Five games with their year on the line, five wins for these gutsy Giants this post-season, it comes down to one game for the past two World Series champions to get back, with the Detroit Tigers waiting.
Pitching to chants of “Vogey, Vogey” from the sellout crowd of 43,070 at AT&T Park, the right-hander did not allow a hit until Daniel Descalso’s broken-bat single to center with two outs in the fifth inning. Vogelsong struck out the side in the first and had already fanned five through two innings.
Scutaro had no chance for a collision with Matt Holliday this time. In their first game back at AT&T Park since Holliday took out the second baseman with a hard slide in Game 2, Holliday was scratched about an hour before first pitch because of tightness in his lower back, with Allen Craig replaced him in left-field.
It hardly mattered the way Vogelsong pitched.
The Cardinals managed their only run on Craig’s two-out single in the sixth. St Louis had gone 15 innings without scoring after left-hander Barry Zito won 5-0 on Friday in Game 5.
“I just tried to do really the same thing he did, come out and set the tone early for us,” Vogelsong said.
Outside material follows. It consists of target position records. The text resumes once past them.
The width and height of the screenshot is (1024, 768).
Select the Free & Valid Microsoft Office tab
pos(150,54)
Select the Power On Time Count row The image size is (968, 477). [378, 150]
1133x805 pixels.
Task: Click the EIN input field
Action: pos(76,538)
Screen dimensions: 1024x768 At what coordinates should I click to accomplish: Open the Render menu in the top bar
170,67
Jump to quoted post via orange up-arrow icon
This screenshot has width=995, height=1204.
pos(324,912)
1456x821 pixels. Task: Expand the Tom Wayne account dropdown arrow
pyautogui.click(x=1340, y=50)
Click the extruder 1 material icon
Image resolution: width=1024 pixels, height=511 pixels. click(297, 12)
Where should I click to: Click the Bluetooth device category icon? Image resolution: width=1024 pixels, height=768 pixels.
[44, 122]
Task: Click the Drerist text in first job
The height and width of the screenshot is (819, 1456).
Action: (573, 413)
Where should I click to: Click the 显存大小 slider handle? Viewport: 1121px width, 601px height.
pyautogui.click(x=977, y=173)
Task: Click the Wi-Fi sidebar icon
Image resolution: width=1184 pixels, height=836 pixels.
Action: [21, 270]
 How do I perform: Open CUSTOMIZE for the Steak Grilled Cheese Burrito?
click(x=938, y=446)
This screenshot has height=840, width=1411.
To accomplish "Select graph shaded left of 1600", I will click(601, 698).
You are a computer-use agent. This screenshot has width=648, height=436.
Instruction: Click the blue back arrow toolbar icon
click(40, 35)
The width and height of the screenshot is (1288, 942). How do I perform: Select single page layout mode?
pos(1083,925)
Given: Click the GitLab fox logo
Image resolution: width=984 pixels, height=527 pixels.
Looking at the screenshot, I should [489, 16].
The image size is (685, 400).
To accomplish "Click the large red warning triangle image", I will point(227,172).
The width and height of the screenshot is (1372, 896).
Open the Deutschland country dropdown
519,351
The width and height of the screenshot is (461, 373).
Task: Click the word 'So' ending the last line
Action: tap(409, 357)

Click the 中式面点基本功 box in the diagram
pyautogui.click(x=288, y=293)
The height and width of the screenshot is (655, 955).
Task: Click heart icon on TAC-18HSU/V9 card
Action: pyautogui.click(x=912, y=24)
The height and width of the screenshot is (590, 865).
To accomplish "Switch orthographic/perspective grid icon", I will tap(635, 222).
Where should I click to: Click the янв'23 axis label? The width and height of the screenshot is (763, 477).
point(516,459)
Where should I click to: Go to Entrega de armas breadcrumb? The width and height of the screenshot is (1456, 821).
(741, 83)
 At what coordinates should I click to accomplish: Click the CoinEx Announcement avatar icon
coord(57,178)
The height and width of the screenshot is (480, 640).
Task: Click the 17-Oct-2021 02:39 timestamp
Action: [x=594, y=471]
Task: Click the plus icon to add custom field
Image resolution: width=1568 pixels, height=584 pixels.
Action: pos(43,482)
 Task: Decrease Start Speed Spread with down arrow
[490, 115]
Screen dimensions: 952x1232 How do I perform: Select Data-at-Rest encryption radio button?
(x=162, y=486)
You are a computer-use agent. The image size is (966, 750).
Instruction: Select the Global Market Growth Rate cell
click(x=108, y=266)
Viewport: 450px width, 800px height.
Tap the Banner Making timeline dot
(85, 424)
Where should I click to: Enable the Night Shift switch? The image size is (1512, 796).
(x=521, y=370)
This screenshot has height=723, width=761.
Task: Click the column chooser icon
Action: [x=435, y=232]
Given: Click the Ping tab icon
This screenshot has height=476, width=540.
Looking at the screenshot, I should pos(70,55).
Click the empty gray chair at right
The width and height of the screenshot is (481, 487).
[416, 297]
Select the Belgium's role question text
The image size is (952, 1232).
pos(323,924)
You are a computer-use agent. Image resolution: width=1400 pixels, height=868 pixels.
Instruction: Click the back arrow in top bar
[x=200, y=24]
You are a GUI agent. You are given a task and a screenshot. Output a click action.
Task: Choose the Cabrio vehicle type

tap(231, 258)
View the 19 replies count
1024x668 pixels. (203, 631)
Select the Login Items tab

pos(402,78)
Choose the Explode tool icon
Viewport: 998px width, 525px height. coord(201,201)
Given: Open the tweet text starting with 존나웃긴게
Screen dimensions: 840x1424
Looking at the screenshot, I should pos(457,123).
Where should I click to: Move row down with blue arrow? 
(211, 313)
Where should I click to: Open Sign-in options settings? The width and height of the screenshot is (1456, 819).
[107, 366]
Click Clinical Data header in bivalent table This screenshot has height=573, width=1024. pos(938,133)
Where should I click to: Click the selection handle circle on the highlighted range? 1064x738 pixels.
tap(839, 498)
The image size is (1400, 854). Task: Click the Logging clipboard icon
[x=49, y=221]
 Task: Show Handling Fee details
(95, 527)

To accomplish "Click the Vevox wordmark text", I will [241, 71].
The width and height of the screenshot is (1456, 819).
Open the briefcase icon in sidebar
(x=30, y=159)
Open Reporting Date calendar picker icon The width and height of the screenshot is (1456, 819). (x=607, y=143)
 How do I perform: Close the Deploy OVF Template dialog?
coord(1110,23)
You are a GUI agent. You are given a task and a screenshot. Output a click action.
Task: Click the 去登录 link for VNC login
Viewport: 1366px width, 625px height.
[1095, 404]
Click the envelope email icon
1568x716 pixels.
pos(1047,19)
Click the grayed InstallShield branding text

Vogelsong had his second stellar seven-inning outing against the Cardinals in a week, allowing four hits and one run in seven innings. He walked one in a 102-pitch performance and lowered his post-season ERA — all this year — to 1.42.
“I just believe that it’s my time,” Vogelsong said.
After taking a 3-1 lead back home at Busch Stadium, Mike Matheny’s Cardinals would have to find some offense in a hurry if they want to get back to the World Series.
The Cards might just prefer close calls — just like last year.
They won the National League’s second wild card on the second-to-last day of the regular season, then won at Atlanta to reach the Division Series. The Cardinals rallied from a 6-0 deficit with a four-run ninth inning to stun the Washington Nationals 9-7 in Game 5 of that series.
The Giants got to St Louis ace Chris Carpenter again. The Cards most successful post-season pitcher with 10 victories looked out of sync for the second straight start — and he left with a nearly identical line as in his 7-1 Game 2 loss on Monday last week, down to the hits, earned runs, unearned runs and innings.
Carpenter was done in by one big inning this time, too. He allowed six hits and five runs, two earned, in four innings.
Vogelsong reached on shortstop Pete Kozma’s fielding error in the second, scoring Brandon Belt after he led off the inning with a triple. Scutaro came up two batters later and doubled home two more runs.
The 10 unearned runs allowed by the Cardinals are the most in an NLCS, according to STATS, LLC — topping the nine given up by the Braves in 2001 and the Dodgers in 1985.
San Francisco never faced an elimination game in 2010 on the way to winning the World Series, but they had to go the distance in each of their first two post-season series this year.
They became the first team in major league history to come back from a 2-0 deficit to win a best-of-five series by winning three straight on the road as they did at Cincinnati.